## [RAW RECORDS]
--- BEGIN ---

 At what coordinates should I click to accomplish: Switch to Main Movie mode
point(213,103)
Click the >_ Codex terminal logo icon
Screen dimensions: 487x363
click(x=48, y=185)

--- END ---

## [GIVEN INSTRUCTION]
Could you pull out every line of the items above and copy each one without changing a word?

## [THE OUTPUT]
 At what coordinates should I click to accomplish: Switch to Main Movie mode
point(213,103)
Click the >_ Codex terminal logo icon
Screen dimensions: 487x363
click(x=48, y=185)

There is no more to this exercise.